* **Gezeigter Textauszug**
══════════════════════════════
Entstehung und Geschichte

1980 erschien konkursbuch 6, Erotik, sozusagen die Nullnummer, mit einigen Schwarzweißabbildungen. Claudia Gehrke und der Frankfurter Schriftsteller (bekannt durch den legendären März-Verlag) Uve Schmidt entwickelten gemeinsam die Idee zu einem das konkursbuch 6 begleitenden „Bilderbuch“.

 

„Uve Schmidt hatte Kisten voll mit „Waschküchenpornografie.“ Bilder, auf denen die Lust immer deutlich zu sehen war, im doppelten Sinne: Die Lust am neuen Medium Fotografie, das Vergnügen auf den Gesichtern – der Frauen wie der Männer. Diese alten Fotografien erinnerten mich an mein erstes voyeuristisches Erlebnis: im Schrank des Vaters hatten meine Schwester und ich alte Stripteasefilme entdeckt, und die uns dann heimlich angeschaut ... mir hat das viel Spaß gemacht, die Frauen, die sich lachend und mit den ruckelnden Bewegungen der alten Stummfilme auszogen.
══════════════════════════════
* **Vorliegendes Material**

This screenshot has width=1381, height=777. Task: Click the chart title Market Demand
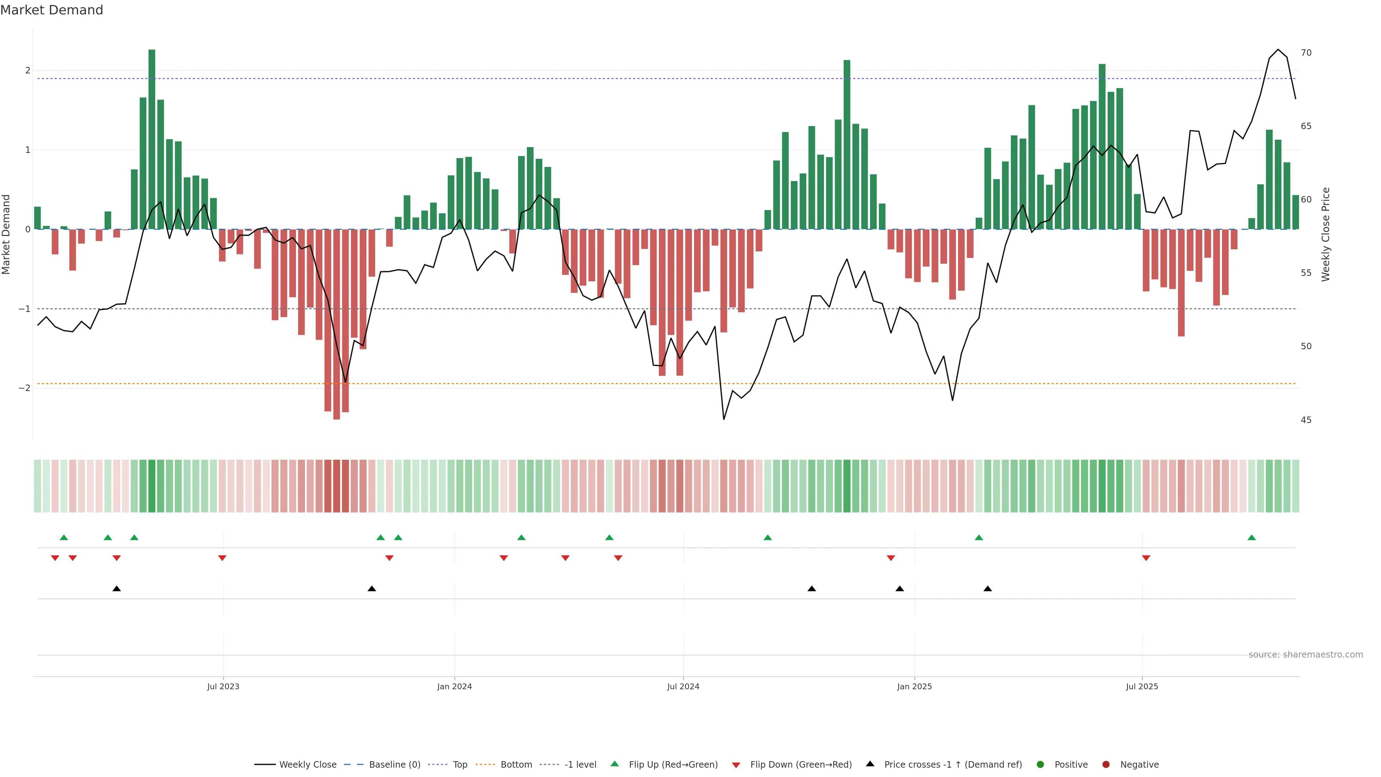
══════════════════════════════
* **Arbeitsanweisung**
Führe bitte den Text zur Entstehungsgeschichte des konkursbuchs nach seinem letzten Satz weiter.

* **Lösung**
Mein weiblicher Voyeurismus bekam viel Stoff bei Uve Schmidt, die ganze Wohnung ein erotisches Kabinett, selbst die Spazierstöcke in Stiefeln waren inspirierend. Und was gab es sonst an erotischen Bildern: dümmlich anreizende Frauengesichter – eher lustlos als lustig – für weibliche Lust am Schauen nicht gerade erregend. So entwickelten Uve Schmidt und ich inmitten der ausgebreiteten lustigen und lustvollen alten Fotos die Idee, ein Bilderbuch parallel zum Konkursbuch „Erotik“ zu machen – ein Bilderbuch, zu dem ich von Anfang an möglichst viele Frauen einladen wollte, um der Erotik ein weibliches Gesicht zu geben, und Uve Schmidt „Kulturschaffende“.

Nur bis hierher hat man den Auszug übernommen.